Greg: Sounds like I need a team of data scientists and software engineers to build it. Are there ways to leverage existing tools to build a book query?

Randy: Yes, the process is very technical and requires Python programming and website skills to build it yourself. However, in the last year, several companies have figured out this pattern, and built tools and products that perform most of the process. However, very few allow training of a custom embedding model, which is important for niche use cases. Instead, they use an off-the-shelf embedding model trained on the general English language. So, it’s expected to miss the complex nuances of the questions and answers. The main purpose for the custom embedding model is to learn about questions specific to what a process control engineer would ask, and associate with the book segments that answer those questions.

You can use “PDF-to-query” products built by several companies that do everything except the custom embedding model. However, don’t expect it to return answers to complex questions using process control terms that are rarely used in general English. Other tools do parts of the process and allow for custom steps, such as training the custom embedding model. One example of a tool that will do most of this process and allow for custom embeddings is Unstructured.IO . However, it still requires users to build the website and real-time query code.

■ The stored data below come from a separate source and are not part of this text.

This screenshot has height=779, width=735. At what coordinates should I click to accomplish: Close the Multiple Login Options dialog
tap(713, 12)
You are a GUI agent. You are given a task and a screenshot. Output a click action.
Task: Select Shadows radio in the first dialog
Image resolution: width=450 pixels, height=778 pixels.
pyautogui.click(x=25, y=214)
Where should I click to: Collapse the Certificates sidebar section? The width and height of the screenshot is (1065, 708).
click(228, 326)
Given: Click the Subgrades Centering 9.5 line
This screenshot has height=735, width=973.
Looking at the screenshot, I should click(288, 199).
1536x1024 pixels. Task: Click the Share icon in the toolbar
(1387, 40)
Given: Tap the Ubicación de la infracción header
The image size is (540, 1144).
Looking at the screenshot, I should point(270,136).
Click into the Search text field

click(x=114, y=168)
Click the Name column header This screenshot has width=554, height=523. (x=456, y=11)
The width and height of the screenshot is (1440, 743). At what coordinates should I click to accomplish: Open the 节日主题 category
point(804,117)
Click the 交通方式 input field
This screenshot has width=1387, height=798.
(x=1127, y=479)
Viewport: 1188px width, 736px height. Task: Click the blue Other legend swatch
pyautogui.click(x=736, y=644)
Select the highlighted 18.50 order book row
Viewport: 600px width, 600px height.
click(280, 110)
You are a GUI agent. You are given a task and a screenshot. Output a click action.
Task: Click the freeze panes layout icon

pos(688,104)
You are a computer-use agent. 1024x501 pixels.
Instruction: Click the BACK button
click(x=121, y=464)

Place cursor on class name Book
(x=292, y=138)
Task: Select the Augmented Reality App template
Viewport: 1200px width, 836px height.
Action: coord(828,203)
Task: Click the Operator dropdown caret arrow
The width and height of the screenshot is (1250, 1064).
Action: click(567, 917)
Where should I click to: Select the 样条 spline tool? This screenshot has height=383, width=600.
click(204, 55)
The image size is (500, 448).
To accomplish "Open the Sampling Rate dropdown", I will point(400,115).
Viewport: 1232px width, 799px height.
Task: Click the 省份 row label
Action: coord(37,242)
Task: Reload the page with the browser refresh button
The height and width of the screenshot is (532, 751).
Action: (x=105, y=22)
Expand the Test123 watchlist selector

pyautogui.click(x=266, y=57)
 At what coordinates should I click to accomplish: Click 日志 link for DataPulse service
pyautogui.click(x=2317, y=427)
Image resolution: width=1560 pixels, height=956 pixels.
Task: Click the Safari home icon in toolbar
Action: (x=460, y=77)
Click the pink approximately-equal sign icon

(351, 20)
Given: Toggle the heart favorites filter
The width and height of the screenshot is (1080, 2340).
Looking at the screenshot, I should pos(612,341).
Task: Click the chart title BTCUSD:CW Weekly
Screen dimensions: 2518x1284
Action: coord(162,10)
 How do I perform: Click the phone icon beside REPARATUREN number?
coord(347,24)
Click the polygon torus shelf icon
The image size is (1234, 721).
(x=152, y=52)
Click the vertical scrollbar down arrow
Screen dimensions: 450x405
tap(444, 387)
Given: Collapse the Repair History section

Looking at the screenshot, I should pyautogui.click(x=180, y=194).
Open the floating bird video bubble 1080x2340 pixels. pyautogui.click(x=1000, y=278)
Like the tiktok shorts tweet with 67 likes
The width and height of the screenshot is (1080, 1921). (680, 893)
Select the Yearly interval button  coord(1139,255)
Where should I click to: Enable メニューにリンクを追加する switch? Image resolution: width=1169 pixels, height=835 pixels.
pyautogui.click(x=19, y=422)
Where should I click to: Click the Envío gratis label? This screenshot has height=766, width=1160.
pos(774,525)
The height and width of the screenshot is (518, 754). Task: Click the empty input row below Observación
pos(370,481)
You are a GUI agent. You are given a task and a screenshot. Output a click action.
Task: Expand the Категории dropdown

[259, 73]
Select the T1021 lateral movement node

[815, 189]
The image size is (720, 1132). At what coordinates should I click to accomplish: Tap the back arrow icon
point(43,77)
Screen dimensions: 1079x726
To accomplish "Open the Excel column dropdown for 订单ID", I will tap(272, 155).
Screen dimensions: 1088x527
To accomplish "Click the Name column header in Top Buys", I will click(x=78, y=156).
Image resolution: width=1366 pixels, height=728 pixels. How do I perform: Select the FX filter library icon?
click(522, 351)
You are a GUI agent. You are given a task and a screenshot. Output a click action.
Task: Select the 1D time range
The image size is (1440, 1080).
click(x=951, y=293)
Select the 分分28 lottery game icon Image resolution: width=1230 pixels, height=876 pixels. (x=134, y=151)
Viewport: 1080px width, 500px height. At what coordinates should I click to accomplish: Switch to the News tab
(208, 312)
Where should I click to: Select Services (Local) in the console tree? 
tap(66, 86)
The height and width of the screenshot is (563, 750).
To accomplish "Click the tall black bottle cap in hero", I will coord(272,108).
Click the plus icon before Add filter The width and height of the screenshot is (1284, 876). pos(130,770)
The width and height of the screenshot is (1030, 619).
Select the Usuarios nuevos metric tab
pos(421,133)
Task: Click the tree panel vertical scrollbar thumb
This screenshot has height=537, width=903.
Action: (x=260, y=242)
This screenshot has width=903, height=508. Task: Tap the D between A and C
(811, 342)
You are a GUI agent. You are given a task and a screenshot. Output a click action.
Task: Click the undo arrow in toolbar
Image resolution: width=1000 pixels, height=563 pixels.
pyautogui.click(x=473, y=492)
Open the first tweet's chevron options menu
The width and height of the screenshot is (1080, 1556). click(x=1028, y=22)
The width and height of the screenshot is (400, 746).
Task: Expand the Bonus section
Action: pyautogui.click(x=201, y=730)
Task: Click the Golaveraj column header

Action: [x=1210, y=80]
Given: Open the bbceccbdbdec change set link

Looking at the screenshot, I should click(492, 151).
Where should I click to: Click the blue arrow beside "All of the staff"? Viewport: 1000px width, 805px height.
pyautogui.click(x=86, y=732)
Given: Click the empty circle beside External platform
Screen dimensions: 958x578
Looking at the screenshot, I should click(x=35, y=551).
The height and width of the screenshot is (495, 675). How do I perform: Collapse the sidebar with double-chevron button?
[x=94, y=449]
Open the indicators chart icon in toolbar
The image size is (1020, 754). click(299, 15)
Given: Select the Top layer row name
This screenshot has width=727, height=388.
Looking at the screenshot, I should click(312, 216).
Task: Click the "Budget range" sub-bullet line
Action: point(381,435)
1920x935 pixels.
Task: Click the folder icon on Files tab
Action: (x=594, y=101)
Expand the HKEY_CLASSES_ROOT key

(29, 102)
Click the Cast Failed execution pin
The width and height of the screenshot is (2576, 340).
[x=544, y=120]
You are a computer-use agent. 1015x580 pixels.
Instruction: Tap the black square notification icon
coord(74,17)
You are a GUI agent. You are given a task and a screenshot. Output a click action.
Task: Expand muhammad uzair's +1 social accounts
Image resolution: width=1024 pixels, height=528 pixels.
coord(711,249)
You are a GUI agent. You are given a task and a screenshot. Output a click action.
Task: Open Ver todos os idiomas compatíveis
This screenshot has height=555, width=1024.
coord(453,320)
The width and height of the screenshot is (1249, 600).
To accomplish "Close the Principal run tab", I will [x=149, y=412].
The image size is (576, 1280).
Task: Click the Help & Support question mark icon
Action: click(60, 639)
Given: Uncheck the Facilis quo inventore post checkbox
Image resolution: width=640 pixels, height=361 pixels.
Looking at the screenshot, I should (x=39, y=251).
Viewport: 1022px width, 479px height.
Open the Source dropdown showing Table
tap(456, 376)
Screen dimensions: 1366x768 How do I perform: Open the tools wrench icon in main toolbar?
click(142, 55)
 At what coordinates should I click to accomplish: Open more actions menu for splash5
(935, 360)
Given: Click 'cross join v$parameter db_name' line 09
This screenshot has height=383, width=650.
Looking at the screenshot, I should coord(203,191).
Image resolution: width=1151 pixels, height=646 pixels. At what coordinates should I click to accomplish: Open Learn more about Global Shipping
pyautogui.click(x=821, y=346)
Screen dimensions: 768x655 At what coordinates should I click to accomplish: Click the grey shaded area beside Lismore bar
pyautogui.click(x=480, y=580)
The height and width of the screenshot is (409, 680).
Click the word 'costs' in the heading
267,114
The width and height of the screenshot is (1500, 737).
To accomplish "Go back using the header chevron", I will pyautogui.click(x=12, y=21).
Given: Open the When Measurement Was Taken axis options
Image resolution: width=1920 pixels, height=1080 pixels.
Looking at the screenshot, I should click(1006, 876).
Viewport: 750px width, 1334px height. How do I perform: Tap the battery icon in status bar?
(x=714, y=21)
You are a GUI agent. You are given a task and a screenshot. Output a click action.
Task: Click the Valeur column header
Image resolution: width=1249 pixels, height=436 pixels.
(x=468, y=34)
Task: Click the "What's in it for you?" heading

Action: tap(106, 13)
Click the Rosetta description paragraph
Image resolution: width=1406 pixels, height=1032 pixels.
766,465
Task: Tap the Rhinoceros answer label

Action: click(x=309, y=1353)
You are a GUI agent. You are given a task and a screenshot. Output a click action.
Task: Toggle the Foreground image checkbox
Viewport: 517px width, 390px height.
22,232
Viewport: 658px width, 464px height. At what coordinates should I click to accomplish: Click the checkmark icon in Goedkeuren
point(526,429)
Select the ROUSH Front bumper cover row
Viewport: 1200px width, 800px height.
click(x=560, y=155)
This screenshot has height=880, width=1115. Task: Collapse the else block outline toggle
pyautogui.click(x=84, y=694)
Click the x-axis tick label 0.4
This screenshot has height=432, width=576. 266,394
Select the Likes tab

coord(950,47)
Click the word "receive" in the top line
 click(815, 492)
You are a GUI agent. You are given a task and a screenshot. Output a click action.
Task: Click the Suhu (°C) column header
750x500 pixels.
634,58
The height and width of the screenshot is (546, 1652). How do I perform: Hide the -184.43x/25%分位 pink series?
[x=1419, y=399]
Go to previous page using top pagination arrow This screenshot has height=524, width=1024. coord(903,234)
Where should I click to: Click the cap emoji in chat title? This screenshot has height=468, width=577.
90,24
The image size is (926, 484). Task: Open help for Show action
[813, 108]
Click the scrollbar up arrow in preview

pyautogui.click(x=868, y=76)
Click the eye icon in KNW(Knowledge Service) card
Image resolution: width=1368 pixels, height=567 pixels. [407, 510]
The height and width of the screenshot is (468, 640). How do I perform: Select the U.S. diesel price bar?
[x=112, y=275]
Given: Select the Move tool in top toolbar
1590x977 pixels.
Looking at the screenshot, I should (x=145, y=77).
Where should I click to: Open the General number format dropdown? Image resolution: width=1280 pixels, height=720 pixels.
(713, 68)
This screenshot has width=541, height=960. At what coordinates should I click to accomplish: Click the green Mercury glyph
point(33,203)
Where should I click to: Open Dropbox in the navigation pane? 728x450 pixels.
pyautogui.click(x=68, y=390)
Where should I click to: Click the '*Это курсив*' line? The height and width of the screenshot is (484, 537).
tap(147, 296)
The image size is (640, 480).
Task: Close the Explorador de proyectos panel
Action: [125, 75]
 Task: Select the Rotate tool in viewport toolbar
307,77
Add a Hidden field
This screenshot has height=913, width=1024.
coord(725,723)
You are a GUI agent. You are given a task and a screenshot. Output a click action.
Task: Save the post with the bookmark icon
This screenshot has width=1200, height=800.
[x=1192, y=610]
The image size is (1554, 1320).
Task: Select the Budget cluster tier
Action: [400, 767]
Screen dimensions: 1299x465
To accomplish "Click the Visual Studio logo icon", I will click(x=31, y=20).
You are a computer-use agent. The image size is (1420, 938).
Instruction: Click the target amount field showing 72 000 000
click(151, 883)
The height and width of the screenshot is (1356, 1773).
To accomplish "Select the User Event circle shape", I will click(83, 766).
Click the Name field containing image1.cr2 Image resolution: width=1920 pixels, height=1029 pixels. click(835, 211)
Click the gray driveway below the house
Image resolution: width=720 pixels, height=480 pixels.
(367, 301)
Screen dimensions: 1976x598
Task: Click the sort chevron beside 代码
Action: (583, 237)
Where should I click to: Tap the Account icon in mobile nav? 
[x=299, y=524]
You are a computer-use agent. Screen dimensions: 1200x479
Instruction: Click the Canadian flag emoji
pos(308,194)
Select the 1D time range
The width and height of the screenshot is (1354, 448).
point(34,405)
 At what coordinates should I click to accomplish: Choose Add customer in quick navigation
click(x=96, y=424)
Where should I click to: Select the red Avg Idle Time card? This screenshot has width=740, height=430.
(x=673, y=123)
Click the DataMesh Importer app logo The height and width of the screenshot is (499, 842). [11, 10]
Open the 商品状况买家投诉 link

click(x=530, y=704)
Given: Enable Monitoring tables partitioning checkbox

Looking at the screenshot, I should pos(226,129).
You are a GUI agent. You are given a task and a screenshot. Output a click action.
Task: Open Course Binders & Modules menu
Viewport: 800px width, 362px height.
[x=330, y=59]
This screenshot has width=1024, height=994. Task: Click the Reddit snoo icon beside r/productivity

Greg: Once we build this tool to return answers to process control questions, how can it be used in day-to-day operations?

Randy: Once deployed to a web interface, a process control engineer can take a tablet PC into the plant and, as they’re troubleshooting an issue, ask the tool questions like, “What are recommendations on tuning a loop with overshoot and oscillation with process with deadtime?” The input can be typed or spoken. This gives process control engineers access to relevant expert information in books without leaving the plant, finding the books, and paging through them to find specific answers. The real-world benefits are quicker and better resolution of process issues. This is a portable AI assistant that can fetch the right information from a set of books, quickly and in real-time.

Greg: Could this be made into a “Ask Greg AI”?

Randy: Yes, wouldn’t that be totally cool! We can take several of your books and enable them to be queried by asking questions. This would be like having you, Greg, as an assistant for a process control engineer as they troubleshoot a problem—well, except without your sense of humor and personality. However, there are emerging AI tools that can make an AI chatbot that sounds and acts just like a specific person. An LLM chatbot based on your responses can be trained to sound like you, and could present the answers from your books in a way that it sounds like you. That would be the ultimate in cool, an “Ask Greg AI” that people could carry around with them and use as an assistant. I think this is the future of technical books: to become AI voice chatbots that will carry the knowledge in books into the future.

Greg: If the answers include the most relevant page numbers in the books from which the answers were extracted, particularly those showing equations and figures, the process control engineer can gain at his leisure more detailed understanding of the best solutions. This can also help promote the value of these books as a source of deeper knowledge possibly making publishers willing to enable their books to be used for AI. We need to realize that AI does not replace books but provides more effective use of books.

Top 10 ways to impress your management with trend charts

Make large, setpoint changes that zip past valve deadband and nonlinearities.
Change the setpoint to operate on the flat part of the titration curve.
Select the tray with minimum process sensitivity for column temperature control.
Pick periods when the unit was down.
Decrease the time span, so that just a couple of data points are trended.
Increase the reporting interval, so just a couple of data points are trended.
Use thick line sizes.
Add huge signal filters.
Increase the process variable scale span, so it’s at least 10 times the region of interest.
Increase the historian’s data compression, so most changes are screened out as insignificant.